Thiselton also interacts with current approaches to power in that discussion of identity formation leads to questions concerning authority, power, and the potential for domination (372-76). His work also all too briefly discusses how texts, such as 1 Corinthians form identity, especially in relation to how their response to the text unmasks their identity (296). Thiselton also understands Paul’s ethical exhortations to be sourced in the Hebrew Scriptures, quoting Rosner, Paul ‘showed himself to have Scriptural structures of thought, such as the notion that identity must inform behavior’ (446; Rosner 1994: 121; emphasis original). Paul was forming an alternative community with a distinct ethos in comparison with the broader culture, so one would expect analogs for Paul’s guidance to emerge from the Hebrew Scriptures rather than for example, the moral philosophers. Thiselton concludes ‘that Christian corporate identity has a distinctive foundation and a distinctive lifestyle as against Graeco-Roman social, political, and religious traditions’ (446-47; 450-51). This coheres well with the presupposition that Paul was thoroughly embedded in Judaism and argued as such. Thiselton’s work shows a high degree of complexity in relation to identity studies and his influence on my work is quite obvious.

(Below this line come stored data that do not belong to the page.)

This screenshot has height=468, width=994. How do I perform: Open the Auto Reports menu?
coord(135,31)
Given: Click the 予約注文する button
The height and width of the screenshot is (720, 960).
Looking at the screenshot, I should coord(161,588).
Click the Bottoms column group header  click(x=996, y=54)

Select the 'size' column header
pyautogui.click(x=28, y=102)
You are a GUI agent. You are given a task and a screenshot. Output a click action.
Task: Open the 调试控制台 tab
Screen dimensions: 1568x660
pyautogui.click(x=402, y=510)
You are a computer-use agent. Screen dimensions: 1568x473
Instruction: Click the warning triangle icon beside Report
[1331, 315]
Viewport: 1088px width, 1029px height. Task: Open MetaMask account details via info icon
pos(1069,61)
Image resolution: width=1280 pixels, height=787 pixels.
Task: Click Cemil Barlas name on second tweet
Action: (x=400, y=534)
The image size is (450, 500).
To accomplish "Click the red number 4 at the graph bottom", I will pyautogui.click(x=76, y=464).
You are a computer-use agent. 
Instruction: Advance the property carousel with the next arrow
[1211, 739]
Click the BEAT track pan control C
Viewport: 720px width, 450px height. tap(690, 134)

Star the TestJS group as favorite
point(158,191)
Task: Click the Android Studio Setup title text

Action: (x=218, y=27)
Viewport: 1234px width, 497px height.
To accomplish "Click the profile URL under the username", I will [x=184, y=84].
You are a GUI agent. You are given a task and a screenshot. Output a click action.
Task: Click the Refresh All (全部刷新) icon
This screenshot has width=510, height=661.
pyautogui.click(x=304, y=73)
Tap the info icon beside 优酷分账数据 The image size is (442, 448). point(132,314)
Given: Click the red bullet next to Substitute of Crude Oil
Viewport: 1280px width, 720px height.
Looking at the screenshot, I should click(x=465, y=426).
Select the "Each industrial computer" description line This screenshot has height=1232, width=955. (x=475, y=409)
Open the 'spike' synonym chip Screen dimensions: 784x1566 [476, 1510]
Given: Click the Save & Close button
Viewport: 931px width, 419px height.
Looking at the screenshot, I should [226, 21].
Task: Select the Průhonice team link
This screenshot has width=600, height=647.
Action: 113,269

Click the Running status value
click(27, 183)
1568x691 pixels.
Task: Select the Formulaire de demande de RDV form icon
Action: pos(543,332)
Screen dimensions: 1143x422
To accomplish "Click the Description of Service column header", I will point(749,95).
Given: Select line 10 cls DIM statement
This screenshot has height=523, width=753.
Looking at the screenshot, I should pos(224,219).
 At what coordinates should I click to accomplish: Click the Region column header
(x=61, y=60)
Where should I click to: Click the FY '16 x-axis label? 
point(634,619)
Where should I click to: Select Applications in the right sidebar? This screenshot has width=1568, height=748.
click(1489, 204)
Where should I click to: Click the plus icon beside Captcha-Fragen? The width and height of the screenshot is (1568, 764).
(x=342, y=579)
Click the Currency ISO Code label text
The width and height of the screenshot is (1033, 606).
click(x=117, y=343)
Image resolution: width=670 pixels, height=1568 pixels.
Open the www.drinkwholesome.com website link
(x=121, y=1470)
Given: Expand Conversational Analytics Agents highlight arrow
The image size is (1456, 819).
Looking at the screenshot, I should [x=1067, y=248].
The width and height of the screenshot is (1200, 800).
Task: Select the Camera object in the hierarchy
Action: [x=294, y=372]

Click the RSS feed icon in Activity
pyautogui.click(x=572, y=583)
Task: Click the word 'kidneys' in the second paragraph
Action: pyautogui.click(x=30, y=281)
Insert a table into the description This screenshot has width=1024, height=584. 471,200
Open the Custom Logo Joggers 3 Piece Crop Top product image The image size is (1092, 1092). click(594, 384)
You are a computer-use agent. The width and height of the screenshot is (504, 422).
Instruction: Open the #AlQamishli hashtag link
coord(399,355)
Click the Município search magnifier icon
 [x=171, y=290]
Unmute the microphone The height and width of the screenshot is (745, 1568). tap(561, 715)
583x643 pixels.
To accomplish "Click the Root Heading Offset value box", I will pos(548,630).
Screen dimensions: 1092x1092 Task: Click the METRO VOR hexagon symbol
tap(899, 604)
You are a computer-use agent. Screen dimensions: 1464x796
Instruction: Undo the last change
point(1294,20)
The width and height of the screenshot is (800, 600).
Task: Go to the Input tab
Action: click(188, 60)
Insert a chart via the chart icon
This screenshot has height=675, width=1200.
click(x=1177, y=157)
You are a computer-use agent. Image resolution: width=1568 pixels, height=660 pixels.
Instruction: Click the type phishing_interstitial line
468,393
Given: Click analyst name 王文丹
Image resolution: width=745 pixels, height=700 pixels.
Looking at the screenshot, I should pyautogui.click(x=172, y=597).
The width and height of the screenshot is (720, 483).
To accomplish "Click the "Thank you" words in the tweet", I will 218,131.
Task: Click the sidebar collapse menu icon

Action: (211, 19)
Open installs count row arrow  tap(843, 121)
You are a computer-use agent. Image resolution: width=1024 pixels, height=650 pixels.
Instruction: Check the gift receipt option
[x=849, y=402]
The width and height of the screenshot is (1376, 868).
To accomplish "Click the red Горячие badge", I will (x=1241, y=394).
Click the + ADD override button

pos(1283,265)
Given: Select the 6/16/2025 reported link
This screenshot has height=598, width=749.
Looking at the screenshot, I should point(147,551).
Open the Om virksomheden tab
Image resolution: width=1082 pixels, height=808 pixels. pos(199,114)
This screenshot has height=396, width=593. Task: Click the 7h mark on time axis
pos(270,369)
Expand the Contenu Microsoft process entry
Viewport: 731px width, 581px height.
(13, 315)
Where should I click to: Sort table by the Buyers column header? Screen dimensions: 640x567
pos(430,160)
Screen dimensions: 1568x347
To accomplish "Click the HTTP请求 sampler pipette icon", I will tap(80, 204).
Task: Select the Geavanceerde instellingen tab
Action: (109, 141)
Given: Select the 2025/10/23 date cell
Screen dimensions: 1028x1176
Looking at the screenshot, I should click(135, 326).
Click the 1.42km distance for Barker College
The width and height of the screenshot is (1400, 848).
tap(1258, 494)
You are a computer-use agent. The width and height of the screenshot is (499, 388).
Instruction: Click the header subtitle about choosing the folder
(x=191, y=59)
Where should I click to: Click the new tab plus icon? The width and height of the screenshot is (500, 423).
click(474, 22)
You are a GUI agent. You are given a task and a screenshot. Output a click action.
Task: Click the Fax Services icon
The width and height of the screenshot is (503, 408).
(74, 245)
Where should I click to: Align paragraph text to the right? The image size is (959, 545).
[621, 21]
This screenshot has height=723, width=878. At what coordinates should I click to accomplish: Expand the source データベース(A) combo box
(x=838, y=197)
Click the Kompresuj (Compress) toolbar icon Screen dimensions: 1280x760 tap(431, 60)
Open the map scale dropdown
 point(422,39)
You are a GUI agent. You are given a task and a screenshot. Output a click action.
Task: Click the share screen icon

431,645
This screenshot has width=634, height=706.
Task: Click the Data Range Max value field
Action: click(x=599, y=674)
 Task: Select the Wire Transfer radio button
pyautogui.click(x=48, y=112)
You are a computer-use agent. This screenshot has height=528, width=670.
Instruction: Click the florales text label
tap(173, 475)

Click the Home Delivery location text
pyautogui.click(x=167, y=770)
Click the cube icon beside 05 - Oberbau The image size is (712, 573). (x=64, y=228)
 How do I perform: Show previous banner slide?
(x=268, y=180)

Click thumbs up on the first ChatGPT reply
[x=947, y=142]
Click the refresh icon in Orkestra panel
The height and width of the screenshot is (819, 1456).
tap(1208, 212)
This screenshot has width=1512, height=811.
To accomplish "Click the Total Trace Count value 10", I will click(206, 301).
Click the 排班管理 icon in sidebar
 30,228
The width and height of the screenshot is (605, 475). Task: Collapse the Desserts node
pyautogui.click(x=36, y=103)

Rosner, Brian S. Paul, Scripture and Ethics: A Study of 1 Corinthians 5-7. Leiden: E.J. Brill, 1994.
Thiselton, Anthony C. The First Epistle to the Corinthians: A Commentary on the Greek Text. Grand Rapids, Mich: W.B. Eerdmans, 2000.
Volf, Miroslav. Exclusion and Embrace: A Theological Exploration of Identity, Otherness, and Reconciliation. Nashville: Abingdon Press, 1996.